• Exercise:
Copy the records below word for word, leaving out the pictures.

• Exercise data:
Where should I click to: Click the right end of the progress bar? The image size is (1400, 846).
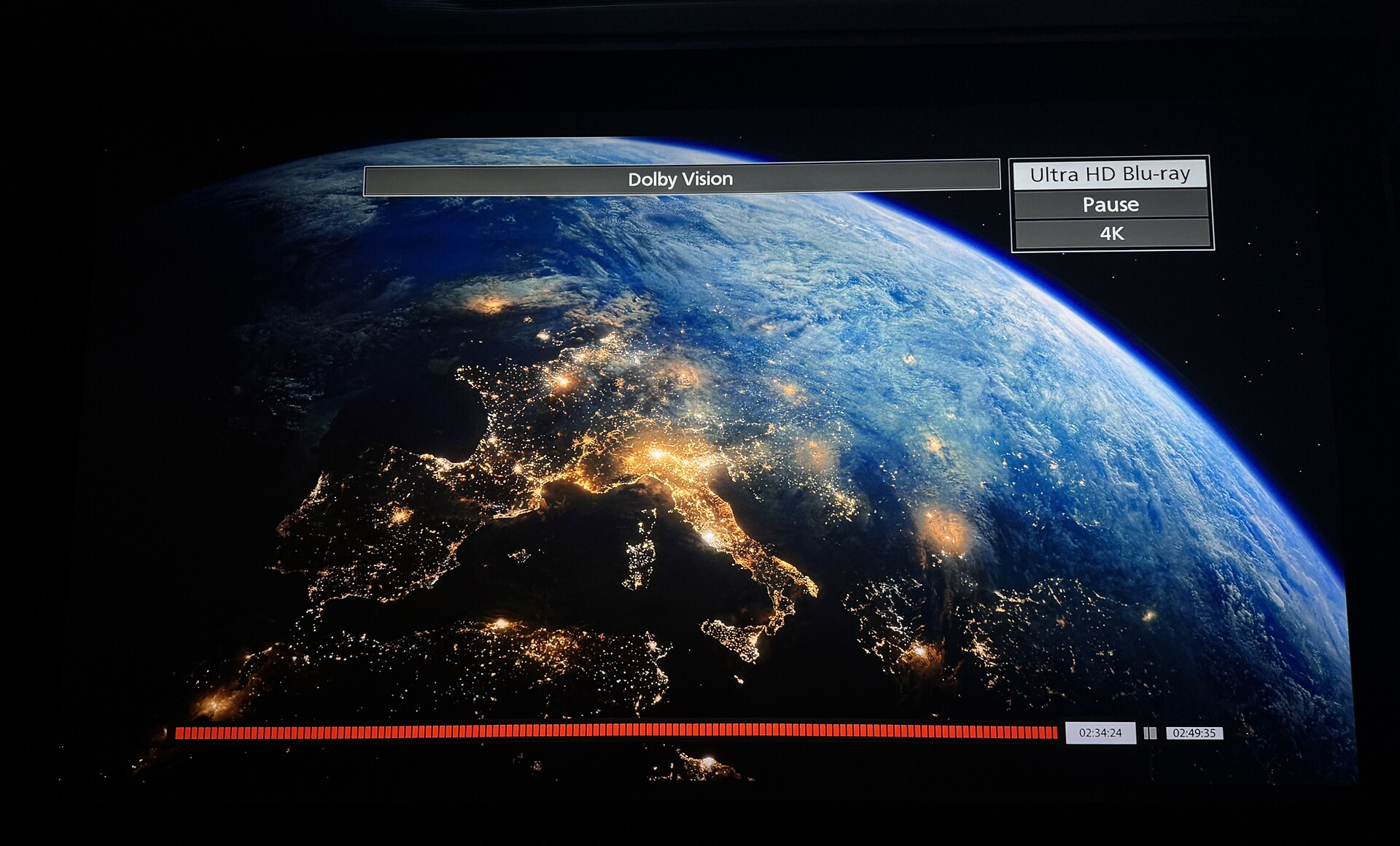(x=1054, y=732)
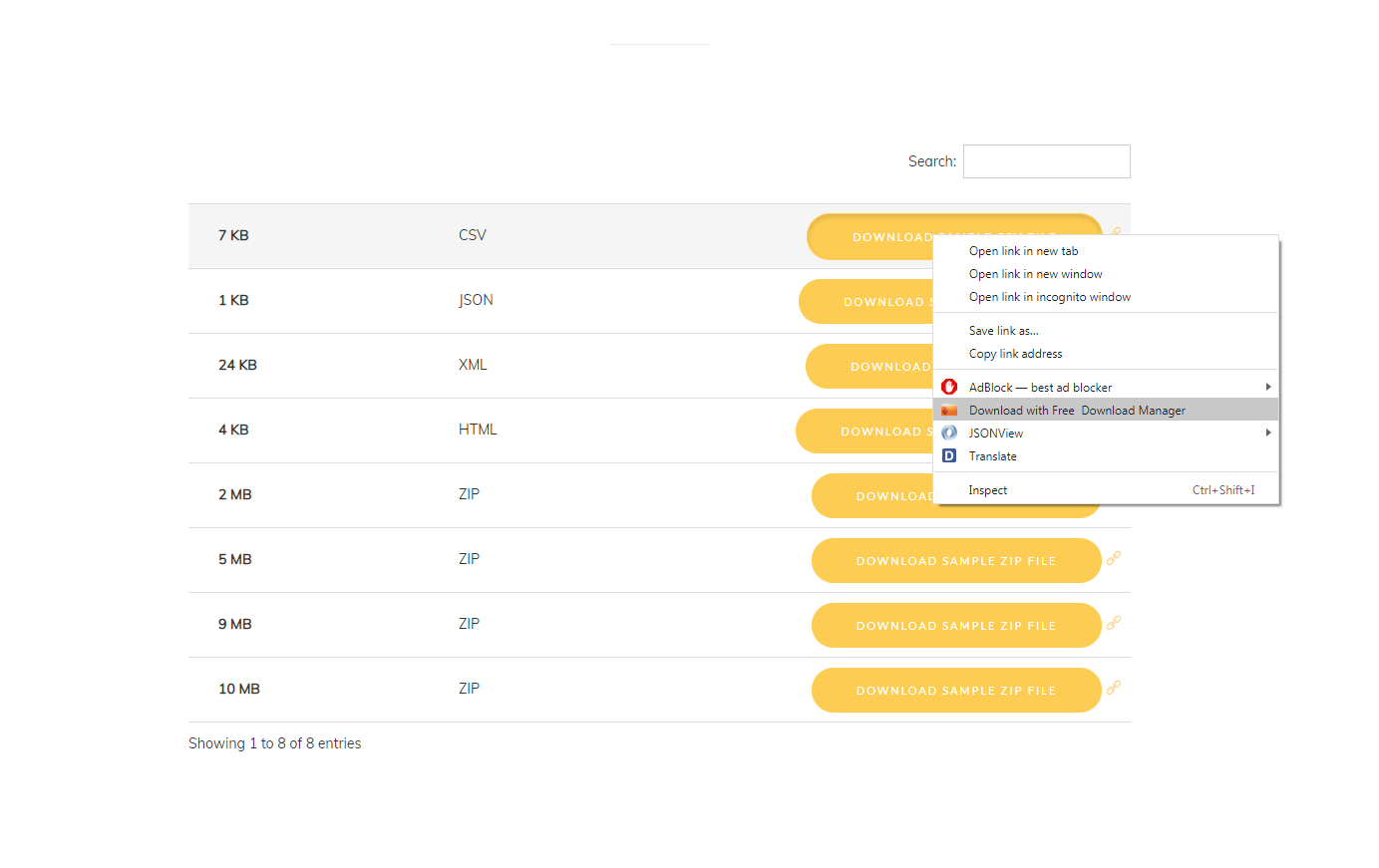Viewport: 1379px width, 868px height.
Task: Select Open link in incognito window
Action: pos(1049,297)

• Answer to this task:
Where should I click to: Click the right end of the progress bar? The image size is (1400, 846).
(x=1054, y=732)
Viewport: 1379px width, 868px height.
Task: Select Open link in incognito window
Action: pos(1049,297)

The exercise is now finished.